Scientific classification
- Kingdom: Plantae
- Clade: Tracheophytes
- Clade: Angiosperms
- Clade: Eudicots
- Clade: Rosids
- Order: Malvales
- Family: Malvaceae
- Genus: Lasiopetalum
- Species: L. cenobium
- Binomial name: Lasiopetalum cenobium K.A.Sheph. & C.F.Wilkins

= Lasiopetalum cenobium =

- Genus: Lasiopetalum
- Species: cenobium
- Authority: K.A.Sheph. & C.F.Wilkins
- Conservation status: P1

Species of plant

Lasiopetalum cenobium, is a species of flowering plant in the family Malvaceae and is endemic to a restricted part of the south-west of Western Australia. It is only known from the type location, not having been collected since 1918.

==Description==
Lasiopetalum cenobium has stems densely covered with woolly, star-shaped hairs. The leaves are egg-shaped, 17–43 mm long and 12–29 mm wide on a woolly-hairy petiole 9–24 mm long, the edges turned downwards. The upper surface of the leaves sparsely covered with white, star-shaped hairs and the lower surface densely covered with white and rust-coloured, star-shaped hairs. The flowers are arranged in loose groups of three to five, 75–95 mm long, the peduncles hairy and 28–65 mm long, each flower on a pedicel 8.5–10 mm long with thread-like bracts about 8 mm long at the base and three further thread-like bracts 10.5–14 mm long near the base of the sepals. The sepals are pink with a dark red base, about 11.5–15 mm long with five egg-shaped lobes about 9 mm long, and there are no petals.

==Taxonomy==
Lasiopetalum cenobium was first formally described in 2015 by Kelly Anne Shepherd and Carolyn F. Wilkins in the journal Nuytsia from specimens collected in New Norcia in 1918. The specific epithet (cenobium) means "monastery", referring to the monastic town of New Norcia where the only two known specimens were collected in 1918.

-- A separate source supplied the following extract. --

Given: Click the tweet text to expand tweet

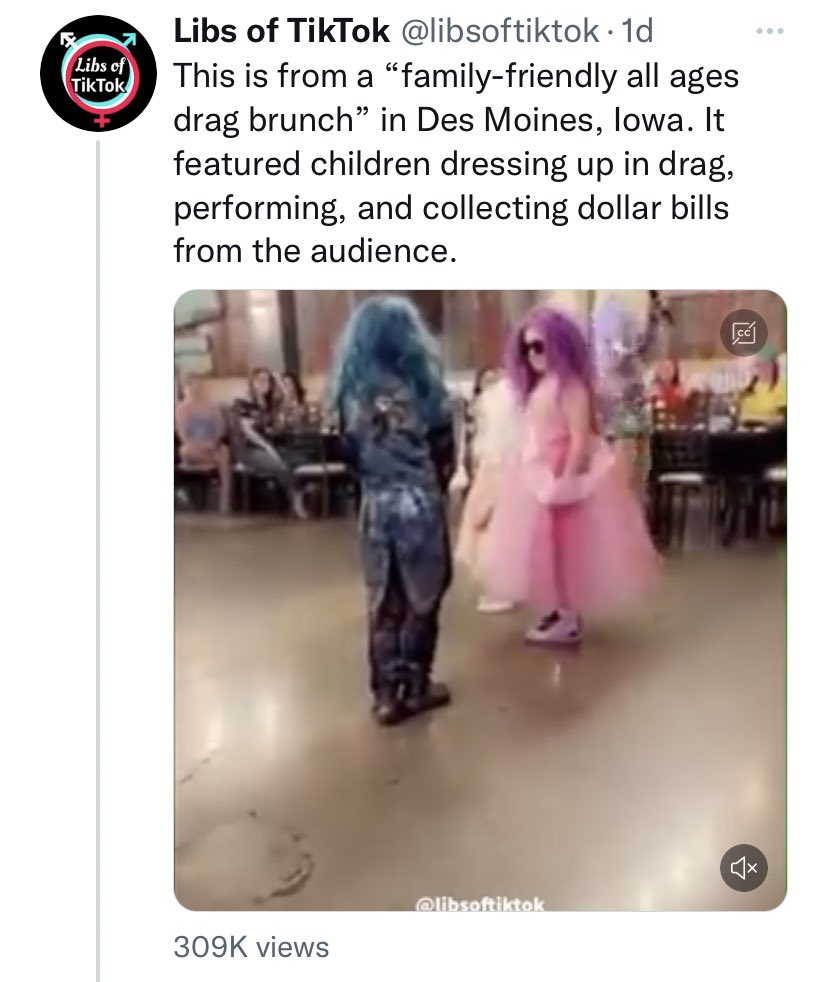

==Distribution and habitat==
This lasiopetalum is only known from two collections made in 1918 and recent searches made in the region have failed to located further specimens.

==Conservation status==
Lasiopetalum cenobium is listed as "Priority One" by the Government of Western Australia Department of Biodiversity, Conservation and Attractions, meaning that it is known from only one or a few locations which are potentially at risk.